→ Task to carry out
Exact repetition is required: reproduce every line of the data.

(Source records)
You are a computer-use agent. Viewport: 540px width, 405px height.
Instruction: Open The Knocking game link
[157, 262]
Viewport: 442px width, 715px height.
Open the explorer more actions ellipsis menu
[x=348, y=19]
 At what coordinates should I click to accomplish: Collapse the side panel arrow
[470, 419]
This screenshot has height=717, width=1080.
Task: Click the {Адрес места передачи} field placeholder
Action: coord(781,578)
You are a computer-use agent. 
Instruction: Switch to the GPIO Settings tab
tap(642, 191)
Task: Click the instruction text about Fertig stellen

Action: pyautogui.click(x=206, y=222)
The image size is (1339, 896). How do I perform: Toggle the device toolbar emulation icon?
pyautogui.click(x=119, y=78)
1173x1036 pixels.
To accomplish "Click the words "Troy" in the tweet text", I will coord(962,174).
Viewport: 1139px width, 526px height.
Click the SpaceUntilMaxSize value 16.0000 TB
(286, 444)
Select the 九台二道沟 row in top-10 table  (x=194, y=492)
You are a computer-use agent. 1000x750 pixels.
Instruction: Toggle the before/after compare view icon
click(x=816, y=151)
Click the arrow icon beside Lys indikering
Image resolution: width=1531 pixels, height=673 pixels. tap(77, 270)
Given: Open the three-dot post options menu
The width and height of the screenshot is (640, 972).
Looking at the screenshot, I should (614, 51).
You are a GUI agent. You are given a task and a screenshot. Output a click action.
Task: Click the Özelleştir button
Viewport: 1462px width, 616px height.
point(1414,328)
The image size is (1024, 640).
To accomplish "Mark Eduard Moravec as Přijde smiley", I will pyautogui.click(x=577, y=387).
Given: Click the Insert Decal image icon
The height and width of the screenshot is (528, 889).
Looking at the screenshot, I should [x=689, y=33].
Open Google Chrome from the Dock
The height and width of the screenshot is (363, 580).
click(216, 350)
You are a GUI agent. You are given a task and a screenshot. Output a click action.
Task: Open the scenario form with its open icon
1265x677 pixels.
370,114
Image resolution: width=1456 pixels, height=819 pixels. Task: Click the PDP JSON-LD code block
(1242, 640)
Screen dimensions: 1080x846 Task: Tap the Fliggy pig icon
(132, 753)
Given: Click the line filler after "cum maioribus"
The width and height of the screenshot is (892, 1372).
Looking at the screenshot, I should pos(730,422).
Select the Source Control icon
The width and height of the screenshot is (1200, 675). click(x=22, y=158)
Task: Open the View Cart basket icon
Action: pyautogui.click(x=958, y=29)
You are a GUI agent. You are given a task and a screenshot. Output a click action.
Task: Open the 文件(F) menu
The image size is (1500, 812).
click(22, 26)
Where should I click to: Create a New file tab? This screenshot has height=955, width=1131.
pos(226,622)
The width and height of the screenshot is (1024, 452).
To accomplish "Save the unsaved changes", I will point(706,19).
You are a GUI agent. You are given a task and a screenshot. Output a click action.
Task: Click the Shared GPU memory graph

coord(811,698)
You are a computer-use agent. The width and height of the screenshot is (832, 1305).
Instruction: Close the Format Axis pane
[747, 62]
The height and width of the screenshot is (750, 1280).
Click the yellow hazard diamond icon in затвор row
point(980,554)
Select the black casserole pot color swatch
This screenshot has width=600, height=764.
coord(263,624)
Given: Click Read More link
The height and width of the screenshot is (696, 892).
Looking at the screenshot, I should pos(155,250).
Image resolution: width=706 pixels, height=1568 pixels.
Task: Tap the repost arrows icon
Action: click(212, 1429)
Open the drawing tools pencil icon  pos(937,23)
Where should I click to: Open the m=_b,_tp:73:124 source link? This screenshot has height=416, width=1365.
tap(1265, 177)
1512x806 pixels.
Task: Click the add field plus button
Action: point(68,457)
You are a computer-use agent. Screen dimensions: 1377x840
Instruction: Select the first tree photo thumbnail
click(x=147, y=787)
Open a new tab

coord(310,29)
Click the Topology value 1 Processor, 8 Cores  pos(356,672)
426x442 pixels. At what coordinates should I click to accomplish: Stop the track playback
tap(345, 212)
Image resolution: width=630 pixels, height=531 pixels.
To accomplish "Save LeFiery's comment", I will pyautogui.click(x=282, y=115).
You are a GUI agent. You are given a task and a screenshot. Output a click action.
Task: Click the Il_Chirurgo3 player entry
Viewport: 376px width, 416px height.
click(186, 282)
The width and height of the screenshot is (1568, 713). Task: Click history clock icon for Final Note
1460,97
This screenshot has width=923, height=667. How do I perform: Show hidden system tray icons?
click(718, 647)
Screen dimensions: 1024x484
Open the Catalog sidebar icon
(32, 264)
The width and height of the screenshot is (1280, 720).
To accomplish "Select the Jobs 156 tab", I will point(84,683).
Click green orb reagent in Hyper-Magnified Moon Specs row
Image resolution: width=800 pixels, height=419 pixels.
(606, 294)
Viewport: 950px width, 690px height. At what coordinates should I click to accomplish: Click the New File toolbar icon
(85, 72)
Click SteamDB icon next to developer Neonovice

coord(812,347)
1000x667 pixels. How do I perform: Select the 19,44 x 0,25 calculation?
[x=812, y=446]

→ Your response
You are a computer-use agent. Viewport: 540px width, 405px height.
Instruction: Open The Knocking game link
[157, 262]
Viewport: 442px width, 715px height.
Open the explorer more actions ellipsis menu
[x=348, y=19]
 At what coordinates should I click to accomplish: Collapse the side panel arrow
[470, 419]
This screenshot has height=717, width=1080.
Task: Click the {Адрес места передачи} field placeholder
Action: coord(781,578)
You are a computer-use agent. 
Instruction: Switch to the GPIO Settings tab
tap(642, 191)
Task: Click the instruction text about Fertig stellen

Action: pyautogui.click(x=206, y=222)
The image size is (1339, 896). How do I perform: Toggle the device toolbar emulation icon?
pyautogui.click(x=119, y=78)
1173x1036 pixels.
To accomplish "Click the words "Troy" in the tweet text", I will coord(962,174).
Viewport: 1139px width, 526px height.
Click the SpaceUntilMaxSize value 16.0000 TB
(286, 444)
Select the 九台二道沟 row in top-10 table  (x=194, y=492)
You are a computer-use agent. 1000x750 pixels.
Instruction: Toggle the before/after compare view icon
click(x=816, y=151)
Click the arrow icon beside Lys indikering
Image resolution: width=1531 pixels, height=673 pixels. tap(77, 270)
Given: Open the three-dot post options menu
The width and height of the screenshot is (640, 972).
Looking at the screenshot, I should (614, 51).
You are a GUI agent. You are given a task and a screenshot. Output a click action.
Task: Click the Özelleştir button
Viewport: 1462px width, 616px height.
point(1414,328)
The image size is (1024, 640).
To accomplish "Mark Eduard Moravec as Přijde smiley", I will pyautogui.click(x=577, y=387).
Given: Click the Insert Decal image icon
The height and width of the screenshot is (528, 889).
Looking at the screenshot, I should [x=689, y=33].
Open Google Chrome from the Dock
The height and width of the screenshot is (363, 580).
click(216, 350)
You are a GUI agent. You are given a task and a screenshot. Output a click action.
Task: Open the scenario form with its open icon
1265x677 pixels.
370,114
Image resolution: width=1456 pixels, height=819 pixels. Task: Click the PDP JSON-LD code block
(1242, 640)
Screen dimensions: 1080x846 Task: Tap the Fliggy pig icon
(132, 753)
Given: Click the line filler after "cum maioribus"
The width and height of the screenshot is (892, 1372).
Looking at the screenshot, I should pos(730,422).
Select the Source Control icon
The width and height of the screenshot is (1200, 675). click(x=22, y=158)
Task: Open the View Cart basket icon
Action: pyautogui.click(x=958, y=29)
You are a GUI agent. You are given a task and a screenshot. Output a click action.
Task: Open the 文件(F) menu
The image size is (1500, 812).
click(22, 26)
Where should I click to: Create a New file tab? This screenshot has height=955, width=1131.
pos(226,622)
The width and height of the screenshot is (1024, 452).
To accomplish "Save the unsaved changes", I will point(706,19).
You are a GUI agent. You are given a task and a screenshot. Output a click action.
Task: Click the Shared GPU memory graph

coord(811,698)
You are a computer-use agent. The width and height of the screenshot is (832, 1305).
Instruction: Close the Format Axis pane
[747, 62]
The height and width of the screenshot is (750, 1280).
Click the yellow hazard diamond icon in затвор row
point(980,554)
Select the black casserole pot color swatch
This screenshot has width=600, height=764.
coord(263,624)
Given: Click Read More link
The height and width of the screenshot is (696, 892).
Looking at the screenshot, I should pos(155,250).
Image resolution: width=706 pixels, height=1568 pixels.
Task: Tap the repost arrows icon
Action: click(212, 1429)
Open the drawing tools pencil icon  pos(937,23)
Where should I click to: Open the m=_b,_tp:73:124 source link? This screenshot has height=416, width=1365.
tap(1265, 177)
1512x806 pixels.
Task: Click the add field plus button
Action: point(68,457)
You are a computer-use agent. Screen dimensions: 1377x840
Instruction: Select the first tree photo thumbnail
click(x=147, y=787)
Open a new tab

coord(310,29)
Click the Topology value 1 Processor, 8 Cores  pos(356,672)
426x442 pixels. At what coordinates should I click to accomplish: Stop the track playback
tap(345, 212)
Image resolution: width=630 pixels, height=531 pixels.
To accomplish "Save LeFiery's comment", I will pyautogui.click(x=282, y=115).
You are a GUI agent. You are given a task and a screenshot. Output a click action.
Task: Click the Il_Chirurgo3 player entry
Viewport: 376px width, 416px height.
click(186, 282)
The width and height of the screenshot is (1568, 713). Task: Click history clock icon for Final Note
1460,97
This screenshot has width=923, height=667. How do I perform: Show hidden system tray icons?
click(718, 647)
Screen dimensions: 1024x484
Open the Catalog sidebar icon
(32, 264)
The width and height of the screenshot is (1280, 720).
To accomplish "Select the Jobs 156 tab", I will point(84,683).
Click green orb reagent in Hyper-Magnified Moon Specs row
Image resolution: width=800 pixels, height=419 pixels.
(606, 294)
Viewport: 950px width, 690px height. At what coordinates should I click to accomplish: Click the New File toolbar icon
(85, 72)
Click SteamDB icon next to developer Neonovice

coord(812,347)
1000x667 pixels. How do I perform: Select the 19,44 x 0,25 calculation?
[x=812, y=446]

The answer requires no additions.